I bent over, looking at him, and couldn't tell if he was breathing. I checked his pulse on his neck with my middle finger. He was alive. I darted to the living room, picked up the phone and called 911. I told the 911 operator that a maintenance man had collapsed in my kitchen, and I didn't know from what. I gave them my address and the operator told me to sit tight and not move him. I then called the front desk--the complex had a 24 hour concierge--and told them a maintenance man was unconscious in my apartment, and EMTs are on the way.

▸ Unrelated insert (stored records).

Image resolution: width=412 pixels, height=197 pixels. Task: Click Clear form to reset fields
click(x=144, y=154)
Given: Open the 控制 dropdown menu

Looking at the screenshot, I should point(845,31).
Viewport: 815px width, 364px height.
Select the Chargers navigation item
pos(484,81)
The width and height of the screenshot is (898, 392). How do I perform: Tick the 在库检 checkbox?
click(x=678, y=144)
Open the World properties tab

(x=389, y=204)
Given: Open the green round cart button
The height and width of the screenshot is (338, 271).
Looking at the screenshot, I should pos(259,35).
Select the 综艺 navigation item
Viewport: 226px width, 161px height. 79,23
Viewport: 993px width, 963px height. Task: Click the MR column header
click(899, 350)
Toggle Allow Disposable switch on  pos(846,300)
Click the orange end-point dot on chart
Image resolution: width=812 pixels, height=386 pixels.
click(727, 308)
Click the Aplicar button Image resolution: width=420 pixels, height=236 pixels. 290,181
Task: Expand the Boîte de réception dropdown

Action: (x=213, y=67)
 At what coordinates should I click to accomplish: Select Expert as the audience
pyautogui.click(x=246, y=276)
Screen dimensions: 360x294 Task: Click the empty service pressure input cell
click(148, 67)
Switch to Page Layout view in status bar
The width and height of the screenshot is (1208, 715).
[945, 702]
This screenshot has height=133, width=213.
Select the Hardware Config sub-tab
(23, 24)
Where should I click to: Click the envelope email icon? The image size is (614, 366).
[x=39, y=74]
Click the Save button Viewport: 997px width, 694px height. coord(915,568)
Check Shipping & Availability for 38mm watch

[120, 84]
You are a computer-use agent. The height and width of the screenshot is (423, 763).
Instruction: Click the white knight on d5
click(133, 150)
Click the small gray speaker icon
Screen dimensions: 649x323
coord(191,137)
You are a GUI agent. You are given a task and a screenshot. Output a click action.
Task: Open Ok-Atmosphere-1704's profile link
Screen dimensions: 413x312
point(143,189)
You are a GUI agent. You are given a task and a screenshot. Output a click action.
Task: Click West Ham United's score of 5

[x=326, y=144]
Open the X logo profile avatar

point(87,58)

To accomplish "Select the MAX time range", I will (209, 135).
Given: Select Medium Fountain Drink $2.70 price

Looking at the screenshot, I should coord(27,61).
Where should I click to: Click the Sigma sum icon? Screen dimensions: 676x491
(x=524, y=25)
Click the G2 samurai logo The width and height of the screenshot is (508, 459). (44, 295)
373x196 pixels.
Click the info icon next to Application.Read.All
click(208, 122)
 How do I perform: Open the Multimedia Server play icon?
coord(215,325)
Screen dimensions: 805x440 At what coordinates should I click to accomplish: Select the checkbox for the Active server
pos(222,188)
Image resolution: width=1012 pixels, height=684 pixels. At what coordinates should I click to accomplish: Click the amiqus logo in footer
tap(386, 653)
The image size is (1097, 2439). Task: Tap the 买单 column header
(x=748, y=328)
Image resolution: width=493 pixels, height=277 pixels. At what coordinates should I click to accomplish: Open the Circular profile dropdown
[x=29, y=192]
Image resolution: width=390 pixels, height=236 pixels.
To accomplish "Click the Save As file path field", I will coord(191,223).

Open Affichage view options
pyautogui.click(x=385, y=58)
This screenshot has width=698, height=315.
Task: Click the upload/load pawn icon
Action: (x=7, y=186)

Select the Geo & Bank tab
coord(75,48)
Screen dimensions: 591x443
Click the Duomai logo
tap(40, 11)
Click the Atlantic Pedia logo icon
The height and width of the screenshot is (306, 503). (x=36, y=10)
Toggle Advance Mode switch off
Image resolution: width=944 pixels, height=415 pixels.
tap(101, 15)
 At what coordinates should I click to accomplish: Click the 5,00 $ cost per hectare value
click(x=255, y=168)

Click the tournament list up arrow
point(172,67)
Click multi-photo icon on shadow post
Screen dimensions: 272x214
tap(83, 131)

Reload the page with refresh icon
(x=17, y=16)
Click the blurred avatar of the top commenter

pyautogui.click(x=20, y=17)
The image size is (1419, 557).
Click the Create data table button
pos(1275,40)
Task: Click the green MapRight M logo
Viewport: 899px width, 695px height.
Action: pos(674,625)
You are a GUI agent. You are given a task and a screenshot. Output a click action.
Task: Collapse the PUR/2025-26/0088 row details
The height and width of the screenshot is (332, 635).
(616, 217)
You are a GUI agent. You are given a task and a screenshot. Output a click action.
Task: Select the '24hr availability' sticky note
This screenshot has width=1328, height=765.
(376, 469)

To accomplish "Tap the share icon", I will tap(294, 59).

"That's gotta be Manny," the concierge said, and explained that they had been trying to call him on his radio all day. I asked what he might have been doing in my apartment, and she told me that they were doing a routine changing of air conditioning filters and checking to make sure dryer vents were clear. She had no idea why he might be unconscious, and then told me that she would call the manager and someone would come up to my apartment.
In 10 minutes, the EMTs arrived. I stayed in my living room while the EMTs worked on him, talking with the apartment manager. He awkwardly told me that several days before I moved in, a woman had killed herself in a different apartment in my building. I'm not sure why that story was relevant, but it seemed to bring him a kind of well-what-can-you-do? comfort. The EMTs took Manny, and I stayed up all night with my windows open, unable to sleep and afraid that a gas leak was what laid Manny low, and would get me, too.
I later learned that Manny was diabetic, and had slipped into diabetic shock while checking my dryer vent. He was kept in the hospital for a few days, and the next time I thought about him was when he and I shared an elevator together. It was about a month after his collapse, and I recognized him when I stepped into the elevator. Having never seen me, he didn't know me. I asked how he was, and he said he was fine, thanks for asking. I didn't tell him that it was my apartment he'd been found in. I didn't see the point, and I didn't want any awkwardness. No need to embarrass the guy. So I told him I was glad he was feeling better, and he thanked me, and I went to my apartment and I never saw him again.
I didn't take nearly the same steps to avoid embarrassment on Tom's part. Shortly before writing this entry, I e-mailed to several mutual friends photos of Tom laying on my bat room floor, clutching the bathroom mat. I made sure I got several shots of his face. They are valuable.